The nuclear pore complex (NPC) is perhaps the largest protein complex in the eukaryotic cell, and controls the movement of molecules across the nuclear envelope. The NPC is composed of up to 30 proteins termed nucleoporins (Nups), each grouped in different sub-complexes. The transmembrane ring sub-complex is composed of Nups responsible for anchoring the NPC to the nuclear envelope. Bioinformatic analysis has traced all major sub-complexes of the NPC back to the last eukaryotic common ancestor, meaning that the nuclear pore structure and function is conserved amongst all eukaryotes. In this study Arabidopsis T-DNA knockout lines for these genes were investigated to characterise gene function.
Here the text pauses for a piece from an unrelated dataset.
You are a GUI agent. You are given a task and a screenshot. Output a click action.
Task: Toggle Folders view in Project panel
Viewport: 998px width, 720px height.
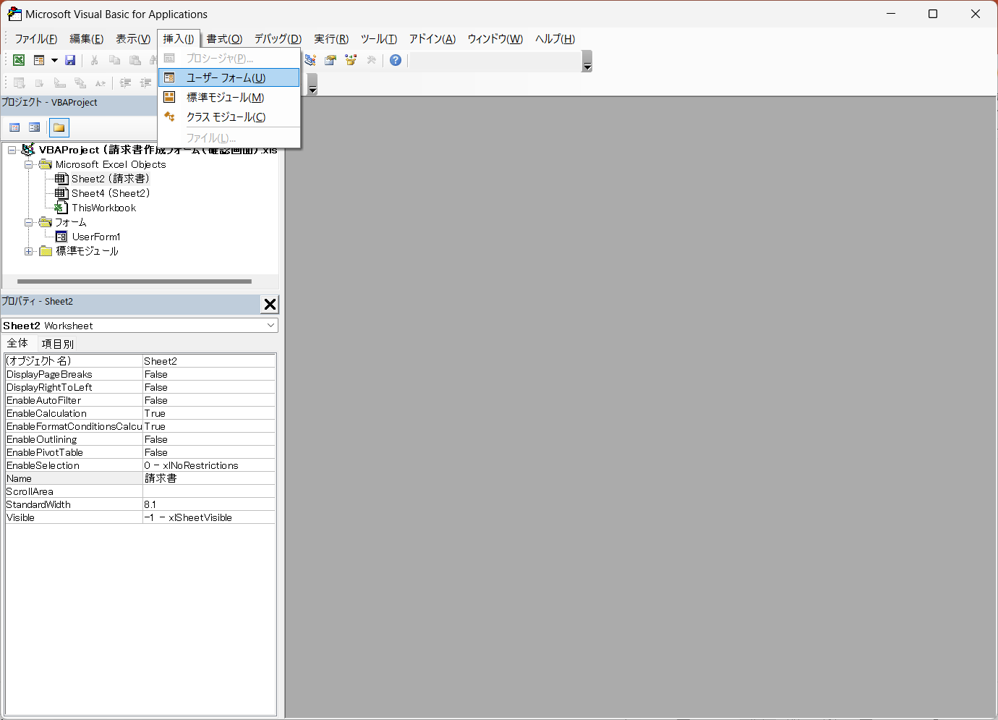point(59,128)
Differences in plant growth and development were observed for the ndc1 knockout line compared to wild-type but gp210 plants showed no phenotypic differences. The double knockout line gp210 ndc1 was generated through crosses to observe plant response to the knockout of two anchoring-Nup genes. No synergistic affect from this double knockout was observed, suggesting that more, as yet unidentified Nups function the transmembrane ring in plants. The sensitivity to nuclear export inhibitor leptomycin B (LMB) was tested also for knockout lines, although growth sensitivity to the drug was not observed. Nucleocytoplasmic transport of knockout lines was measured in cells transformed by particle bombardment. To express fluorescent protein constructs actively transported through the NPC, localisation of protein determined the nucleocytoplasmic transport of the cell. The ndc1single knockout and the double knockout gp210 ndc1 exhibited decreased nuclear export. Further experiments in determining NDC1 localisation and identification of other Nups in the transmembrane ring sub-complex would bring a more comprehensive understanding to the plant NPC.